I’ve seen the total amount billed for Jeff’s medical care for 2018. It could purchase a luxury home on a beautiful lake. Gawande notes in his book that “in the United States, 25 percent of all Medicare spending is for the 5 percent of patients who are in their final year of life.” Jeff wasn’t on medicare, but the point remains. Am I saying that it would’ve been cheaper for Jeff to die sooner, if he had not made it to December? Maybe. Or, even if he did make it to December, he surely would’ve had fewer scans and emergency department visits. He would’ve had fewer paracentesis procedures and bile bag swaps. So yeah, I think it’s almost fact that he would’ve had less to bill insurance.
But here’s what I’m WAYYY more interested in: would he have been happier? If he had thought about these things for years, if he had been asked and asked himself the questions that Gawande suggests, would Jeff have been able to arrive at acceptance earlier? And if he had, what would those months have been like? I’ll never know. But I wonder.

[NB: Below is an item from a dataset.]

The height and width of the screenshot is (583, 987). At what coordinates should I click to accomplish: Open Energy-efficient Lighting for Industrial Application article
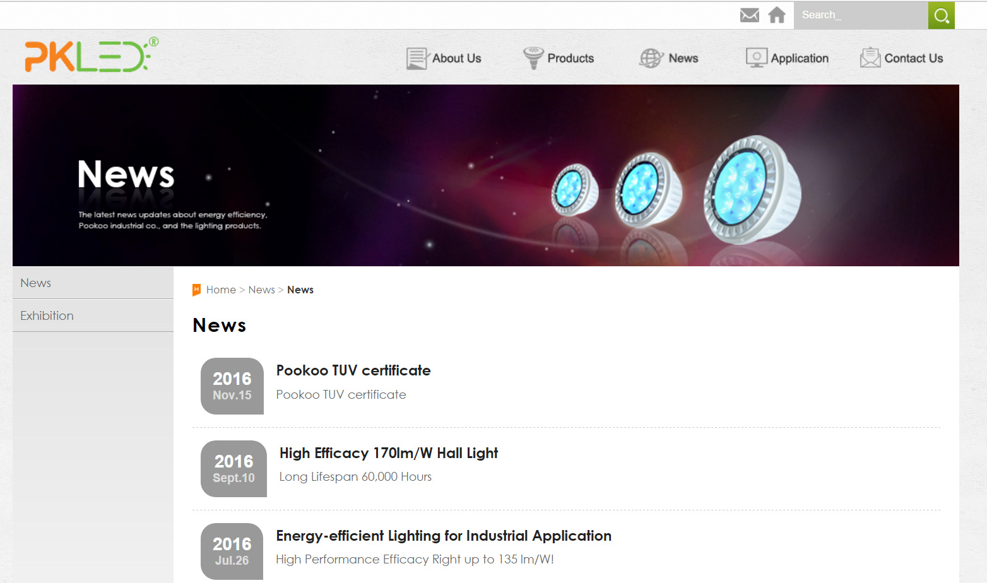[444, 536]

As it was, I am at peace that Jeff died how he needed to. He needed to fight. He needed to exhaust every option. When he went on hospice care, and he told me, “I’m relieved, Jess,” and, “I just want to feel better,” he was able to say those things because he called the shots… and he had family, friends, and a network who supported the shots he called.
Thinking about medical insurance and hospice… thinking about death and the fact that my children’s father has died… it makes me feel like I am doing a handstand, looking at the world upside-down, with the blood rushing to my head. Everything looks familiar, but nothing makes sense.
I don’t pretend to know how to fix all of this, or even that it needs fixing. But I feel driven by some internal motor that won’t shut off, and I’m not really in charge anymore. I don’t know what all of this means, but I do know this: that – just like most meaningful things in life – it all starts with a conversation. Not with insurance companies. Not with doctors or medical professionals. Not even with employers or politicians. The conversation starts on the edge of a bed at bedtime, when one of my kids asks me about death… and I answer honestly.